We humans still rely on expression to project ourselves, sing ourselves, and build bonds between others of our kind. There is a time to shut up and let nature do the talking, and many people still need to learn how. Nonetheless, we humans are also entitled to do some talking of our own, especially if we are trying to express some understanding that we developed in the time that we shut up and listened.
LeAnn, who has taught me the names of many plants and animals, shown me wild edibles and explained the different life processes happening around me, has done plenty of listening to nature. She also understands, intuitively, the need for joy. Joy is the expression that I see in the dress moving through the desert. I see it, and believe it is her own. I permit myself to enjoy it also.

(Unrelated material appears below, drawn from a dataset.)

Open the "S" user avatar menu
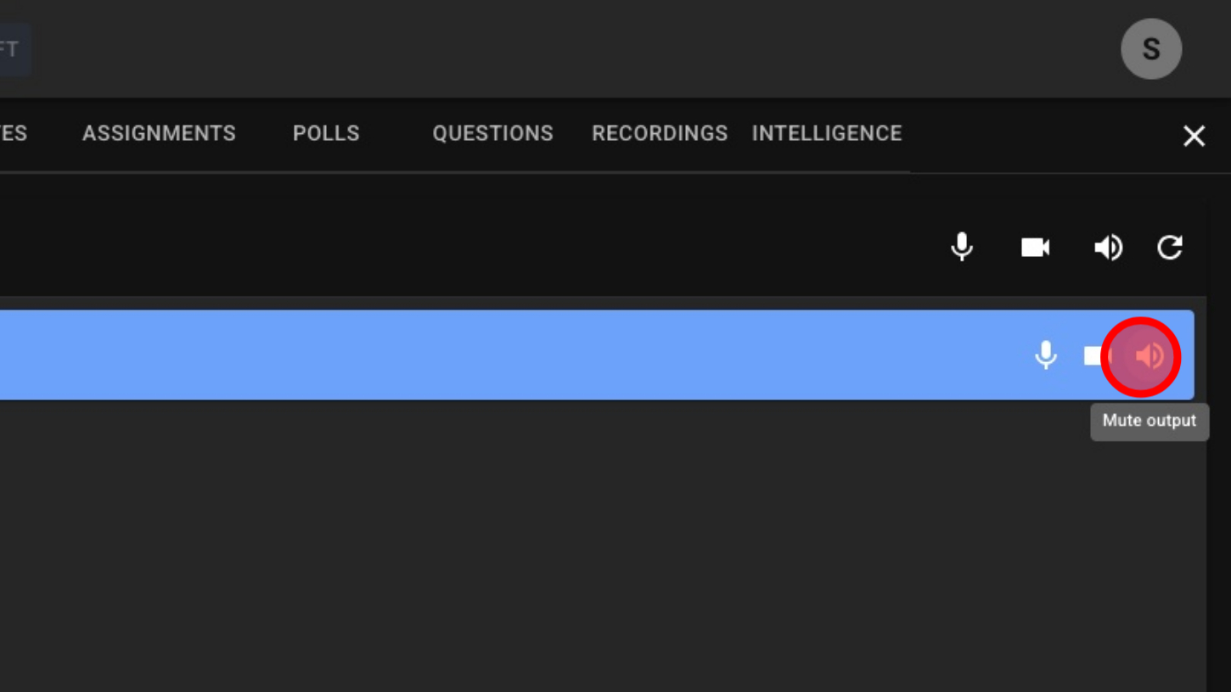The image size is (1231, 692). point(1151,49)
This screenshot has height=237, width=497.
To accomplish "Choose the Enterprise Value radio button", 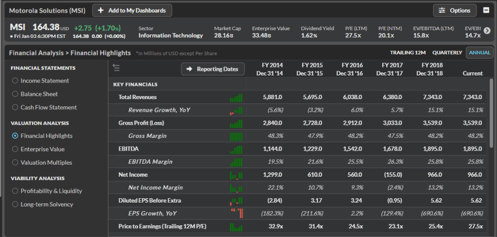I will (x=15, y=149).

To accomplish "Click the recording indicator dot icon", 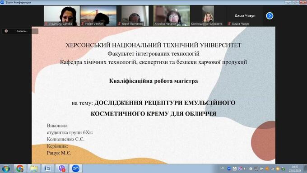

Joy need not deny that terrible things happen in the world or that difficult times can test the very core of what we believe in ourselves. It is not the unobtainable idea of a flawless world as dreamed by an advertising exec.
The desert won’t tolerate such fantasies for much time. Just keep walking into the canyons and away from your car. See how long you can believe the comforting platitudes.
You’ll learn to step carefully, if you’re going to make it through alive. You’ll need to learn how many ways the desert can kill you and how indifferent it is to your fate.
But if you are going to live, you might also learn to take joy at finding an oasis to drink from or finding a succulent prickly pear to ea., You would do well to create some kind of narrative that gives a purpose to your survival efforts.
Sometimes life needs to shine forth, unafraid and unapologetic amidst the landscape, and even bright colors can complement the world around, not detract from it.
While the sight of corporate logos on the trail speaks to me of commodification, the sight of the bright dress on the trail speaks to me of freedom. It reinforces the fact that a landscape, which offers hardship, danger and privation, can also be a place of joy — if we rise to meet it.